Welcome
Welcome to St Andrew's Church, Utterby
"Here, across a shady lane, village church and manor house face each other as they have done through many centuries."
"Here, across a shady lane, village church and manor house face each other as they have done through many centuries."
The Anglican parish church in Utterby, Lincolnshire, is dedicated to St Andrew, patron saint of fishermen, and is the oldest existing building in the village.
The church and tower were built about 1340 AD.
However, the list of rectors which can be seen in the church begins a century earlier in 1220 AD.
A few yards from the entrance gate lies the base of a medieval cross which would have served as the focal point for earlier Christian services, possibly going back even earlier than 1220AD
The church has a restored tower, chancel, from the 14th century, and a 15th century nave.
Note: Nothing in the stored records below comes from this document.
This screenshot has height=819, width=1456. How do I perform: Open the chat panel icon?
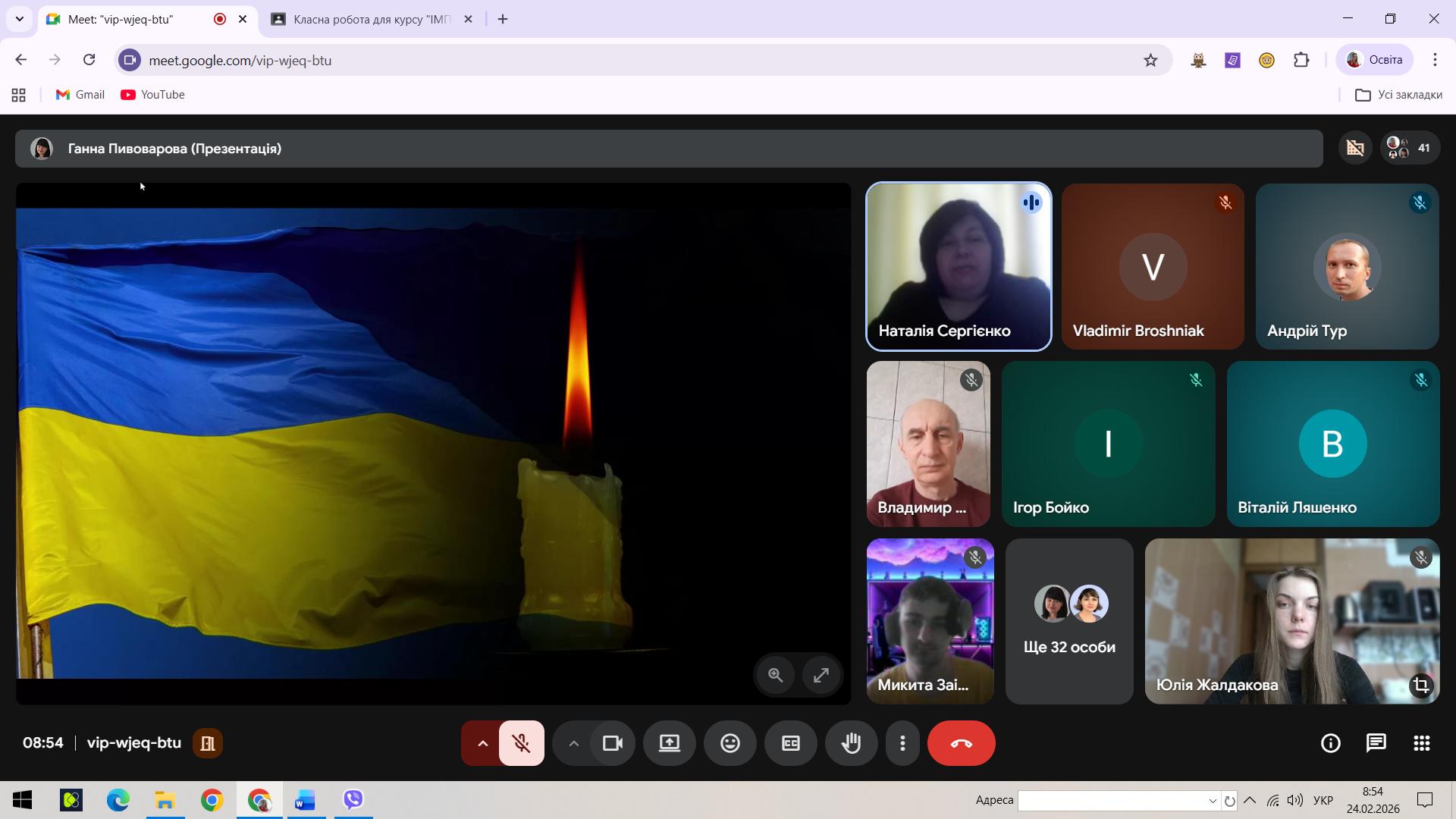(1376, 743)
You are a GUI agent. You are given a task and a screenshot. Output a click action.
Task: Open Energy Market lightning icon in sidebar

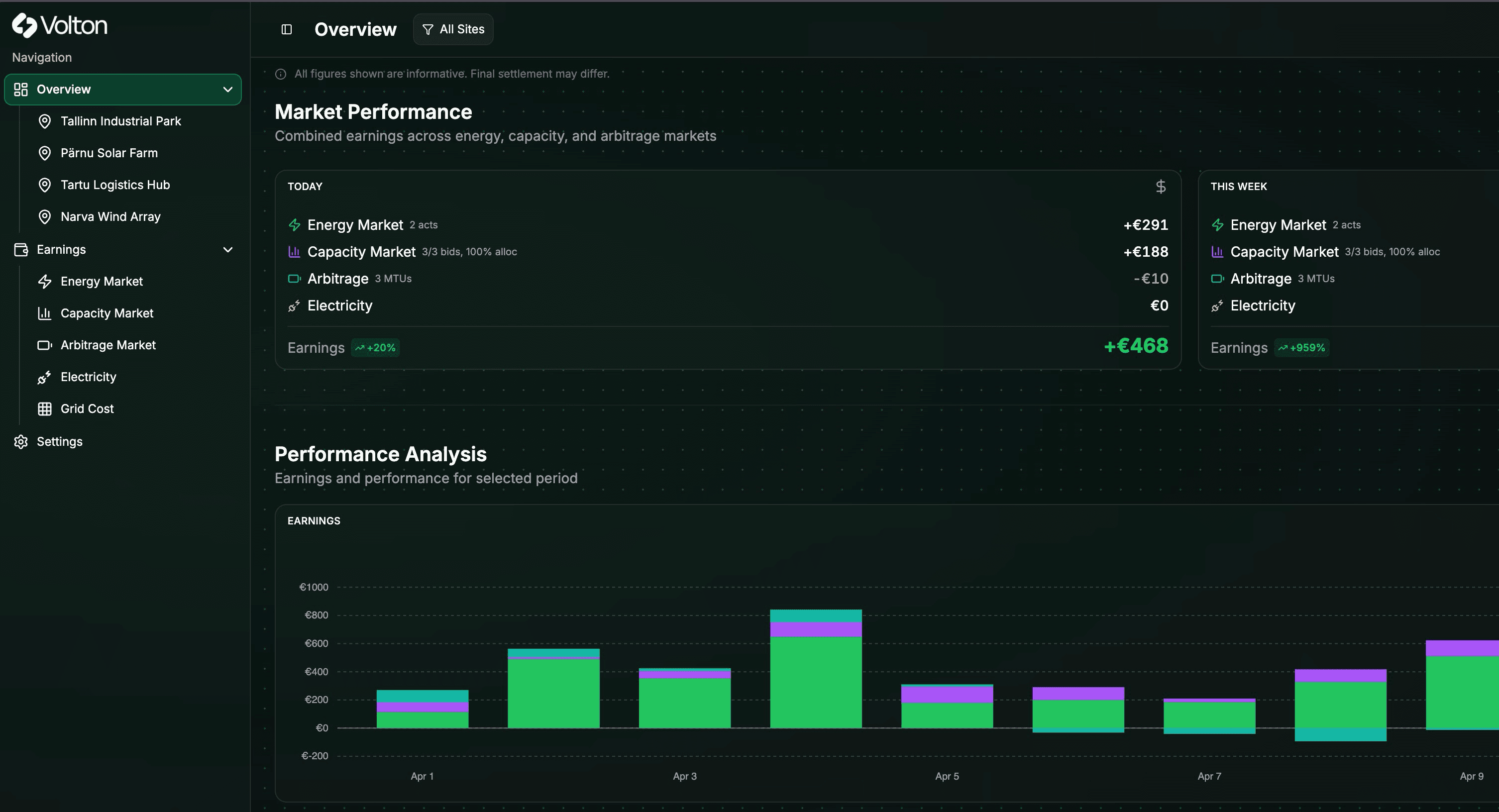click(45, 282)
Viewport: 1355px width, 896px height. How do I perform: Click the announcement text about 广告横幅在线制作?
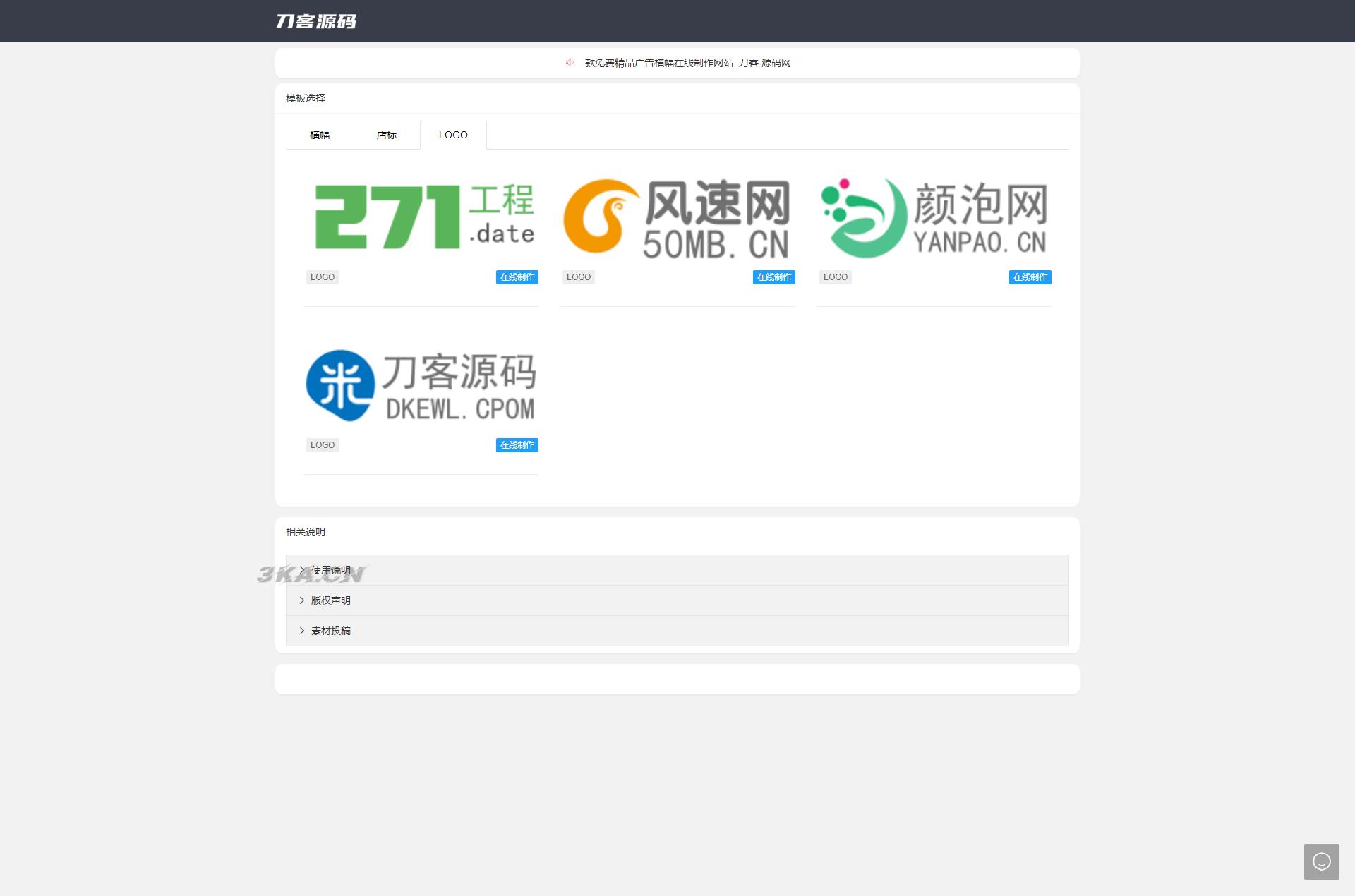pos(682,63)
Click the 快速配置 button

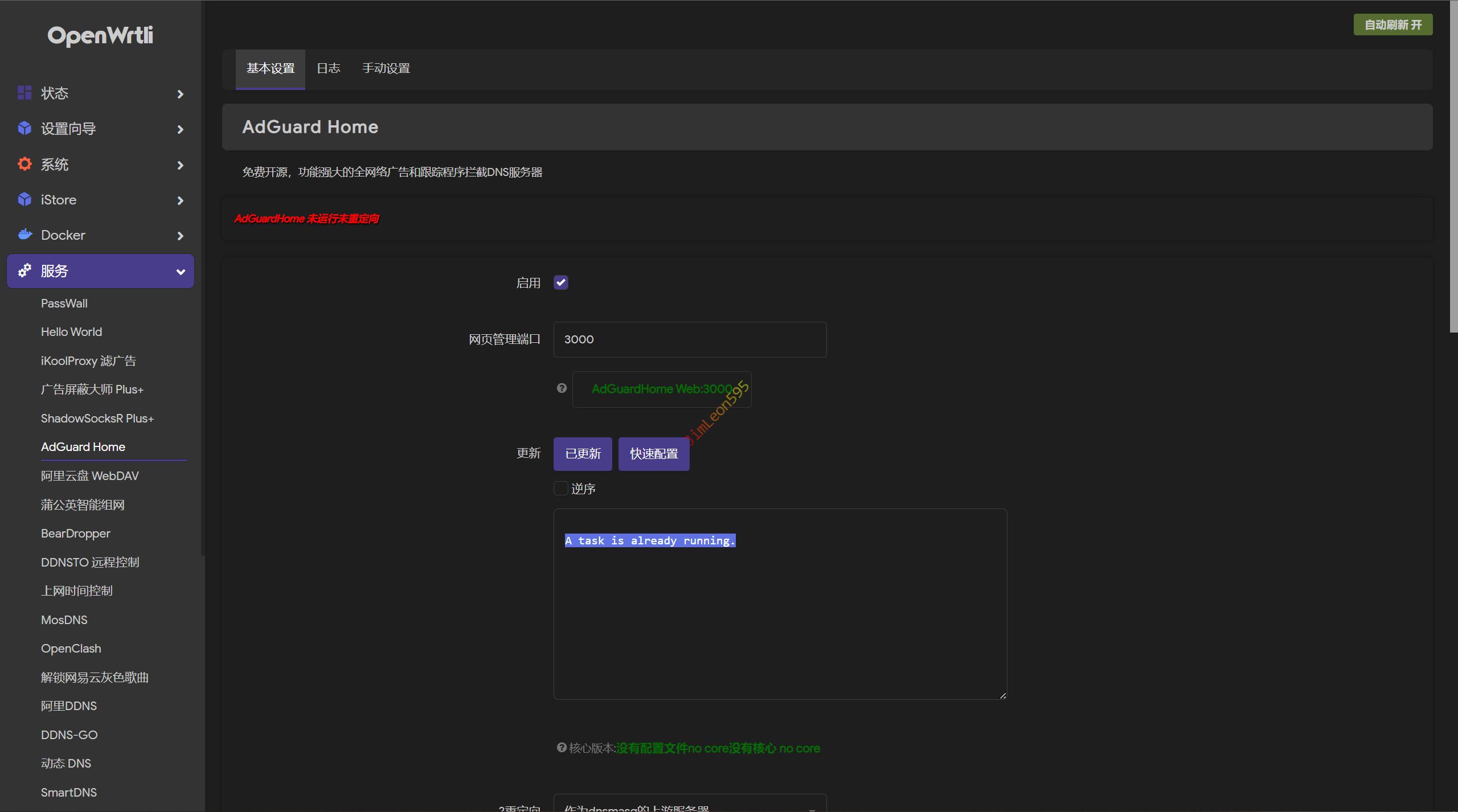[654, 454]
Within the porch is a dainty little doorway with crocketed hood and finial and moulding dotted with flowers and leaves, human heads and grotesques, a fox with geese, a bearded man with a club and a monkey on a string, and a monkey holding a child.
The chancel keeps its old piscina and aumbry, a statue bracket, and a windowsill serving as a sedile. By the chancel arch is a beautiful canopy shaped like a turret with embattled top, and richly carved with tracery and flowers. The screen, stalls, altar rails, and canopied reredos are all fine examples of modern woodwork.
The devils doorway is on the north wall outside the church. It is supposed to be left open during a baptism, to allow the devil to leave.
In the wall of the north aisle is a memorial stone to a 14th century vicar, William Cumberworth, which shows his half figure deeply sunk in a quatrefoil, his hands clasped in prayer.
Another memorial is a hatchment with the coloured arms of William Davison who died a young man in 1702. Hatchments were hung out of the window of a house where a dead person lay, and put in the church after the funeral, but it is rare to find one inscribed as a memorial.
Another rare sight is the open channel by the 14th century font, made for draining off the water into the churchyard, and in this case left uncovered.
In the churchyard is the lower part of an old cross and by the side of the road, crossing the stream below the church, is a disused pack horse bridge, which is 600 years old.